About Steinway Musical Instruments
Steinway Musical Instruments, Inc., through its Steinway and Conn-Selmer divisions, is one of the world’s leading manufacturers of musical instruments. Its notable products include Bach Stradivarius trumpets, Selmer Paris saxophones, C.G. Conn French horns, Leblanc clarinets, King trombones, Ludwig snare drums and Steinway & Sons pianos. Through its online music retailer, ArkivMusic, the Company also distributes classical music recordings.
“Safe Harbor” Statement Under the Private Securities Litigation Reform Act of 1995
This release contains “forward-looking statements” which represent the Company’s present expectations or beliefs concerning future events.
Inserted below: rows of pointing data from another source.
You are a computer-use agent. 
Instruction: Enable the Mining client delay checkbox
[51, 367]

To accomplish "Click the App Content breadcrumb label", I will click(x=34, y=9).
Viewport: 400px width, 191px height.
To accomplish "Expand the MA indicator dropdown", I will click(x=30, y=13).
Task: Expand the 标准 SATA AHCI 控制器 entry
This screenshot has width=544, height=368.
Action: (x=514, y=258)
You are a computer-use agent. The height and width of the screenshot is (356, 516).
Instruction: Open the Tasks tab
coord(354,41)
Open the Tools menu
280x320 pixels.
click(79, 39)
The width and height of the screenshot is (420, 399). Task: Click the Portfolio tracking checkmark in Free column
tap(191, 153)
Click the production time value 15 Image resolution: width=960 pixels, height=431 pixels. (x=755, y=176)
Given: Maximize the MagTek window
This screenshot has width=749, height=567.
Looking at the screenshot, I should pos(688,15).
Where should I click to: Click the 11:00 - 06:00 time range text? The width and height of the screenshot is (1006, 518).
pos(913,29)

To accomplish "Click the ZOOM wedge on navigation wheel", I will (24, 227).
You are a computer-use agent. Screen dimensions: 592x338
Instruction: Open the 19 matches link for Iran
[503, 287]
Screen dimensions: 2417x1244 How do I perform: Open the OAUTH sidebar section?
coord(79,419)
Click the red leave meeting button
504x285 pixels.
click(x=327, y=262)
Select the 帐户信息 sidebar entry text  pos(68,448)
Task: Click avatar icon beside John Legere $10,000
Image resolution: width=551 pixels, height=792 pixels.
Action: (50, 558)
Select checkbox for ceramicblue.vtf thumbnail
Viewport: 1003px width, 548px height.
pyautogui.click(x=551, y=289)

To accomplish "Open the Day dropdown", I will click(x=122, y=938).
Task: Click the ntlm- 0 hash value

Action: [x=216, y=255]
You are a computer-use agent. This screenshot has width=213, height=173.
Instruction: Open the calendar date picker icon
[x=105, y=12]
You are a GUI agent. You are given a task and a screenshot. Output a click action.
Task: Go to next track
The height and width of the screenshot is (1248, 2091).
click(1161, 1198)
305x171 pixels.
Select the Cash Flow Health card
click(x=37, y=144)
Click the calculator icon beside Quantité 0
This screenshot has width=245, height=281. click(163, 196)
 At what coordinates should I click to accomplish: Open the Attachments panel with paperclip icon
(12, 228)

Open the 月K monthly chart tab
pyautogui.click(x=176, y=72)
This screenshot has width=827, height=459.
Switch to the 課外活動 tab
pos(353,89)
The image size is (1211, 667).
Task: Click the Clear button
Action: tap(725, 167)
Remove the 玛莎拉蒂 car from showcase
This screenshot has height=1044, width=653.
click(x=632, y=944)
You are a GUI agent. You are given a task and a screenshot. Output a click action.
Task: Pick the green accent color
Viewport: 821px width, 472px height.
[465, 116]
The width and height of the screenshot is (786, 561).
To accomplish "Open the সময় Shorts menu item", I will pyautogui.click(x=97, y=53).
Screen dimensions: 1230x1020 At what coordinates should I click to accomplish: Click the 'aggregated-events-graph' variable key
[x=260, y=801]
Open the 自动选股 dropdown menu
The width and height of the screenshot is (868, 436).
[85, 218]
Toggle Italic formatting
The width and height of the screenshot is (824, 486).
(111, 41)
The Company cautions that such statements are necessarily based on certain assumptions which are subject to risks and uncertainties which could cause actual results to differ materially from those indicated in this release. These risk factors include the following: changes in general economic conditions; recent geopolitical events; increased competition; work stoppages and slowdowns; impact of dealer consolidations on orders; ability of new workers to meet desired production levels; exchange rate fluctuations; variations in the mix of products sold; market acceptance of new product and distribution strategies; ability of suppliers to meet demand; concentration of credit risk; fluctuations in effective tax rates resulting from shifts in sources of income; and the ability to successfully integrate and operate acquired businesses. Further information on these risk factors is included in the Company’s filings with the Securities and Exchange Commission.